By Afreen Ahmed, BA International Relations
SOAS is an institution that is recognised for its diverse student body and inclusivity for students from a myriad of backgrounds. Students themselves reflect this diversity by creating societies that reflect the cultures of their homelands, celebrate their distinct backgrounds and unify the student body. This article looks into three popular societies within SOAS and how they conduct themselves in order to mirror the cultural richness of their communities.
“Students themselves reflect this diversity by creating societies that reflect the cultures of their homelands, celebrate their distinct backgrounds and unify the student body.”
Mariem Ofkir, the vice president of the Palestine Society, expresses the importance of having regional societies. Such societies protect minorities and create a safe place to voice issues occurring within certain regions such as Palestine that are not reflected in mainstream discourse. Mariem also highlights the history of oppression that has happened within nations such as Palestine and the importance of celebrating Palestinian people and culture on the SOAS campus. This allows the Palestinian student body the ability to continue to voice their rights and preserve their culture. The role of PALSOC within the student body is a central one as it continues to highlight the changes within the student campus, such as student union refurbishments which Mariem expresses is not the overarching view of the campus.

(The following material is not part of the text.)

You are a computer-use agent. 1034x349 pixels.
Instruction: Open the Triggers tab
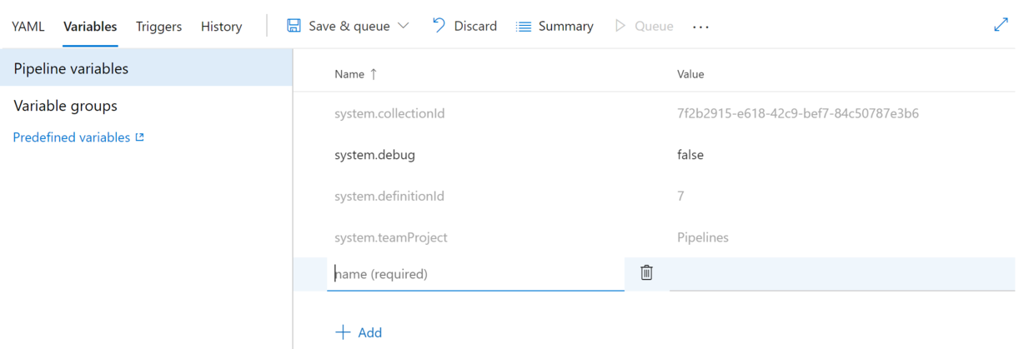(158, 27)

The society focuses on both the cultural and political aspects of the Palestinian regions by hosting cultural nights but also advocating Palestinian voices in times of need. Mariem urges the student body to get involved in the society by supporting Palestinian stories and promoting the importance of education and unity within the student body of SOAS.

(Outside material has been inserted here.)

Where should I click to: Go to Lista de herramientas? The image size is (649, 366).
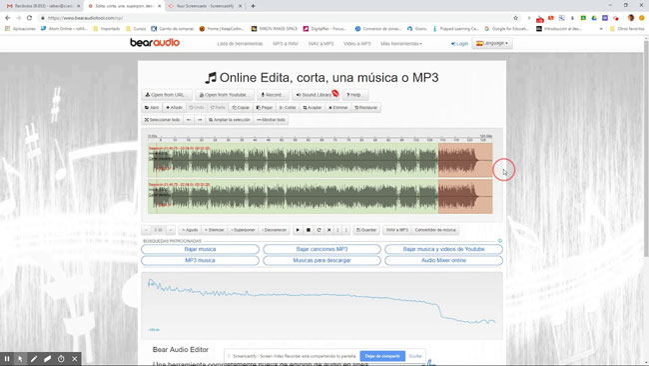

Jibran Khan and Hari Goswami, who are the president and vice president of the Desi society within SOAS, focus on the unification of the South Asian community. Jibran uses the terms ‘inclusivity and connectivity’ to highlight the importance of interaction between South Asian students and the importance of overlooking small differences in order to work together. The central message of the Desi society is to create a home within the society where individuals of South Asian heritage are able to express themselves freely through speaking their native languages or connecting over similarities in interests and upbringings. Hari also explains how vital it is for students from overseas to have a safe place within the campus and be able to form a new community within the SOAS. The society holds many cultural events such as cricket events and women’s only mehndi nights in order to reach out to multiple groups of students. The society will soon be announcing its anticipated Desi Ball which will mirror South Asian culture at its height through music, food and traditional dress. Both Jibran and Hari urge anyone to join the society and hope that people come with an open mind and are able to be a part of a community that is important to many in SOAS.

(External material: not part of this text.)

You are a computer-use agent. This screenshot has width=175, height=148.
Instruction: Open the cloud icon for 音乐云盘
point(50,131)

Mohamed Zenbou who is the president of the Middle Eastern and North African Society (MENA) at SOAS suggests the notion of cultural appreciation being a vital element of the student body as it opens doors for individuals to have a cultural community which they may not have been a part of in the past. The MENA society is one of the more popular societies within SOAS as it reflects a huge proportion of the student body. Despite the slight differences in upbringings and backgrounds, Mohamed believes that it is the similarities between the members of the MENA society that bring students together and form a society that primarily focuses on celebrating culture. This year, Mohamed intends to introduce a new side of the society by bringing a more educational focus that will help preserve the culture of the MENA regions in order to empower students. This will be done by bringing in guest speakers and hosting talks that cover a multitude of topics that resonate with many students. The society also places importance on creating a space for Muslim women within the society by hosting women’s only activities in order for Muslim women to have their own space to connect with each other. Mohammed expresses that anyone is welcome to the MENA society and hopes to continue to steer the MENA society in a positive manner in the coming years.